В те дни Москва жила в страхе перед безжалостным убийцей. Он звонил в дверь и представлялся "Мосгазом", а когда его впускали в квартиру, убивал свои жертвы ударом топора и забирал все, что попадется под руку: деньги, одежду, ценные вещи. Однажды обвязал веревкой и унес телевизор.
Отец Лешки был заядлым туристом и в том, что во время случайной милицейской облавы у него в сумке оказался моток веревки и туристический топорик, ничего странного не было. Но в милиции посчитали по другому. В тот день отец домой не вернулся. Не пришел и на следующий.
Через пять дней отца выпустили. Точнее выдали. Тело лежало в морге и Лешка не узнал его распухшего, покрытого черно-желтыми синяками лица.
"Папу подменили", — наивно подумал он тогда.

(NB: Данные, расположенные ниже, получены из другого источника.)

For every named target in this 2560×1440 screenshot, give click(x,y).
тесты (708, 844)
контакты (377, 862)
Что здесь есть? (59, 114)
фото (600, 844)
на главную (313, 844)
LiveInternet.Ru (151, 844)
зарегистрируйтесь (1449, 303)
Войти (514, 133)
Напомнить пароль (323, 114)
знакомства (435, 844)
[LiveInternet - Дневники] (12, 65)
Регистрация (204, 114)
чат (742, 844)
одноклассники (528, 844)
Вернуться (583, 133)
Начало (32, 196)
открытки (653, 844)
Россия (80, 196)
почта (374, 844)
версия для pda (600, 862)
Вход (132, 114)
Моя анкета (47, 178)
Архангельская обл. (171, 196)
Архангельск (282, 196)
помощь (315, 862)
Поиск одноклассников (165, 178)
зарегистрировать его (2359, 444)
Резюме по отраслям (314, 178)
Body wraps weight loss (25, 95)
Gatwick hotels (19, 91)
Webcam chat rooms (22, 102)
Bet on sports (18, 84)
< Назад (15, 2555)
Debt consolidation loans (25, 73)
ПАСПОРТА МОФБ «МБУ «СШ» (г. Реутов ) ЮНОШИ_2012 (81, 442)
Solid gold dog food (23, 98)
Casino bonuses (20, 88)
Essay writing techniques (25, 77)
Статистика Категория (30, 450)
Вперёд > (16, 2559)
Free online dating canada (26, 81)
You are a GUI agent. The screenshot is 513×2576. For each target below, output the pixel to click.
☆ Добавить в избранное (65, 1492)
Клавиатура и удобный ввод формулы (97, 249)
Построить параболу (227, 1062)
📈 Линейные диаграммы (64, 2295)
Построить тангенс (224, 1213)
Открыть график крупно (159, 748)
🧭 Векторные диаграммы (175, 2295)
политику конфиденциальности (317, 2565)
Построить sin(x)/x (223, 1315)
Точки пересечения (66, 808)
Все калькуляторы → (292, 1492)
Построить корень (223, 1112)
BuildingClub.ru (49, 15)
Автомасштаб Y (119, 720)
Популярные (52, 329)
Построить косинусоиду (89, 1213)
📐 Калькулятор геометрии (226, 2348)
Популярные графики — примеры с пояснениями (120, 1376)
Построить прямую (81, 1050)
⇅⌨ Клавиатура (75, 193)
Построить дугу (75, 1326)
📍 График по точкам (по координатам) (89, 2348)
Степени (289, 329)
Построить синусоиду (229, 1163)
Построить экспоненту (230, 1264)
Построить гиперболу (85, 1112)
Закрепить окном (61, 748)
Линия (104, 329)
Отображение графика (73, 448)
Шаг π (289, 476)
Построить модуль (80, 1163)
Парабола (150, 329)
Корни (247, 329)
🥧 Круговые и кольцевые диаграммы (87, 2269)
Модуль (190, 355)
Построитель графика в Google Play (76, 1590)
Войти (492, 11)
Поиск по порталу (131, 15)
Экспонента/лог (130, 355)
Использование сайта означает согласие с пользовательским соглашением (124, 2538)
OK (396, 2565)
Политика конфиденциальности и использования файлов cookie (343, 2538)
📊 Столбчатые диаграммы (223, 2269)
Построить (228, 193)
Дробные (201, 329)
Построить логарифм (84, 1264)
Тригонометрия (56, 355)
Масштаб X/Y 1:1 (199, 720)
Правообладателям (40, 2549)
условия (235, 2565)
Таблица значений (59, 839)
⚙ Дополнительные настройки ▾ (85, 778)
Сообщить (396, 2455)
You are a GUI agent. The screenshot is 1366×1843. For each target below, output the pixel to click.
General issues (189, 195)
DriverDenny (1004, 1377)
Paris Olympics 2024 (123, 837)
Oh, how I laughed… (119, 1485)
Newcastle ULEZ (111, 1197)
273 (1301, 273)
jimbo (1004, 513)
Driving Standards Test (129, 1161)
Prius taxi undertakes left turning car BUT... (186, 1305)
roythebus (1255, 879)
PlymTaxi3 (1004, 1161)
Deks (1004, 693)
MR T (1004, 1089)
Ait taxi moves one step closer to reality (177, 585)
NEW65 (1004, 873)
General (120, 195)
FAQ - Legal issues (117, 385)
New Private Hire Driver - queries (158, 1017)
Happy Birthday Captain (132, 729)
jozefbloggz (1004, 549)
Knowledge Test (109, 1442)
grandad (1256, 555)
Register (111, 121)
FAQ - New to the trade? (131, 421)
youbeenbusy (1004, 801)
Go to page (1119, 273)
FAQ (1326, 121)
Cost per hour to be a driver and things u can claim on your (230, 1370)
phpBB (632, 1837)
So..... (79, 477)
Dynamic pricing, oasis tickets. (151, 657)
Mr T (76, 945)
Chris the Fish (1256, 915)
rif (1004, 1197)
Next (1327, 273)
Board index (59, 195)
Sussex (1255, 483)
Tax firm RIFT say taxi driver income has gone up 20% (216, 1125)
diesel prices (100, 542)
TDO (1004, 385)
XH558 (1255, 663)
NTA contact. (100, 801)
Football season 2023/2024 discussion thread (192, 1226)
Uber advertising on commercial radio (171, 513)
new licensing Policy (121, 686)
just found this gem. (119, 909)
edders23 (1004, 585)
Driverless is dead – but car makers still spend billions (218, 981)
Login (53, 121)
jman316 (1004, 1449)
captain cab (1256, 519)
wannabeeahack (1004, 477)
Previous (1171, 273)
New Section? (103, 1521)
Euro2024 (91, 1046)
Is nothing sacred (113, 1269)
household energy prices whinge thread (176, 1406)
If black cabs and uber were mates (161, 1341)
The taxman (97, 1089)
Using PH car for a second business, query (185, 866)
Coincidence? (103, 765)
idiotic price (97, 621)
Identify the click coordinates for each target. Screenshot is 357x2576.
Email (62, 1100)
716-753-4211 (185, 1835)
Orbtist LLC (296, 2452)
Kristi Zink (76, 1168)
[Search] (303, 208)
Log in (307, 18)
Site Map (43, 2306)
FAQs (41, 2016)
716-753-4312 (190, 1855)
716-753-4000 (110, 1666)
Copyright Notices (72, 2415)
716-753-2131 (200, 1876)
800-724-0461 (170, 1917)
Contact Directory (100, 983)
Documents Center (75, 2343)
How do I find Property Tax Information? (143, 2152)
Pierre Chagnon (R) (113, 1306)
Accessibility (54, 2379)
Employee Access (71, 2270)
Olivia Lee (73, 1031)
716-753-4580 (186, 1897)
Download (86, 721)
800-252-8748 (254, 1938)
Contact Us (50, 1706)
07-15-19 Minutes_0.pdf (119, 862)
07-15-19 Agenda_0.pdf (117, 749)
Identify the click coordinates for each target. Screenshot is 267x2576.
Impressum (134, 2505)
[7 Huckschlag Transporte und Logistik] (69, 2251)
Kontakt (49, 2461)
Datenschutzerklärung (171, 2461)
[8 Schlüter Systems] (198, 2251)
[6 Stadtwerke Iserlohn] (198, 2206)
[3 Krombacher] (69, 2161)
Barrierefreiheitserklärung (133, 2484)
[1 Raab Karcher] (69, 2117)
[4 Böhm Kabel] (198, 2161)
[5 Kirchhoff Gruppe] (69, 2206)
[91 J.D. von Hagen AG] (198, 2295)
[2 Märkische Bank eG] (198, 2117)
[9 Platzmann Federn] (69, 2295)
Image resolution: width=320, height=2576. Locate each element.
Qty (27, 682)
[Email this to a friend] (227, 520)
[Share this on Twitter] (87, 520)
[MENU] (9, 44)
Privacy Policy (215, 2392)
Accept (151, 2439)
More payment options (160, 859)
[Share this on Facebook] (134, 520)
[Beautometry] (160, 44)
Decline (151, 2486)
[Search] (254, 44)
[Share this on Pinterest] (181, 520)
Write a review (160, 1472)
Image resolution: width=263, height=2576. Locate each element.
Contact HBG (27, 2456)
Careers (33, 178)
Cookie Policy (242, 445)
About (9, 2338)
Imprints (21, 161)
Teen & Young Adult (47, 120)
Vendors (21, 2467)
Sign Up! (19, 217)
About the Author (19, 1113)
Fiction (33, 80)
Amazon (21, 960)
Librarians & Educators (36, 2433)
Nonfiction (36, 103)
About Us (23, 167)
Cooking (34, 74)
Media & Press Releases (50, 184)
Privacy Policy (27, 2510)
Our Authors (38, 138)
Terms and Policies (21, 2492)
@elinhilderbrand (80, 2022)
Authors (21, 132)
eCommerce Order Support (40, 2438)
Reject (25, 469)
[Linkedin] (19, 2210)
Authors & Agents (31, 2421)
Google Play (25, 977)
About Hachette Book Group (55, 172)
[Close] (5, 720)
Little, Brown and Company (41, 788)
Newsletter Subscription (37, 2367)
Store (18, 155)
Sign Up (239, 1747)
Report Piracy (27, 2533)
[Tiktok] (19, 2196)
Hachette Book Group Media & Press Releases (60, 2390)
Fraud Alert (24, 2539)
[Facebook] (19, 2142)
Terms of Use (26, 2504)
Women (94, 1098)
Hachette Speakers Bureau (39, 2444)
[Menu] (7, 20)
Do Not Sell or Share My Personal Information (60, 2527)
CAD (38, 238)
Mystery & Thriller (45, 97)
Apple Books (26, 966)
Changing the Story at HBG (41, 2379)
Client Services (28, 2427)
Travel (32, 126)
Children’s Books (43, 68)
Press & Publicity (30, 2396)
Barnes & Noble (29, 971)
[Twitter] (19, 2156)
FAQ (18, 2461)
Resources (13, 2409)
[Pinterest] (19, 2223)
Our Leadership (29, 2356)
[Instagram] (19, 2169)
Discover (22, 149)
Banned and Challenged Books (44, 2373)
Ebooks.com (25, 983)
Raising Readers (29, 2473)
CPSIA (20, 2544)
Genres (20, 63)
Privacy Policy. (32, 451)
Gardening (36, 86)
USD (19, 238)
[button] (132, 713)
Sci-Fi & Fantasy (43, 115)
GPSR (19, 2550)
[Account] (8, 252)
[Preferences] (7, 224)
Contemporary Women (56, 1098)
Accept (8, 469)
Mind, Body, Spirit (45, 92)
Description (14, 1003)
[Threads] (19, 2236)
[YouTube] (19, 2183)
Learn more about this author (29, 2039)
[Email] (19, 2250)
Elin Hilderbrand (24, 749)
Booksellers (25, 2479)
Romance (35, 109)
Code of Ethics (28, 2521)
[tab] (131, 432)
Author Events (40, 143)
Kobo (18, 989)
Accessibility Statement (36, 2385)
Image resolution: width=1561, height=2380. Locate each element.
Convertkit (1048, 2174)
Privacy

В свидетельстве о смерти значилось, что отец умер от инфаркта. Для Лешки же с тех пор запах кожаных сапог, портупеи и кобуры стал сигналом беды и смерти.
Из служебной квартиры, которую предоставлял отцу институт, где он работал, пришлось переехать к бабушке в коммуналку, на другой конец Москвы. С Крюком и Сильвером Лешка встретился очень нескоро.
Вскоре умерла и бабушка. После похорон мать запила. В доме стали появляться сначала ее коллеги с работы. Потом, когда за прогулы и пьянки ее с работы уволили, их сменили случайные знакомые. Некоторые из них задерживались на месяц и больше. Первый такой друг был зубным техником, второй — работником палатки металлоремонта, третий оказался поваром из шашлычной.
На новом месте Лешка не торопился обзаводиться друзьями. Ребята из его дома в основном кучковались вокруг старой голубятни в глубине двора. Все как один они клеили на передний зуб фиксу из желтой фольги, рисовали синими чернилами татуировки, учились "ботать по фене" и метко сплевывать из-под козырька надвинутой на нос кепки. Лешка же предпочитал запоем читать книги Он не курил, записался в секцию плавания и конструировал телескопы во Дворце пионеров. Но продолжалось это недолго.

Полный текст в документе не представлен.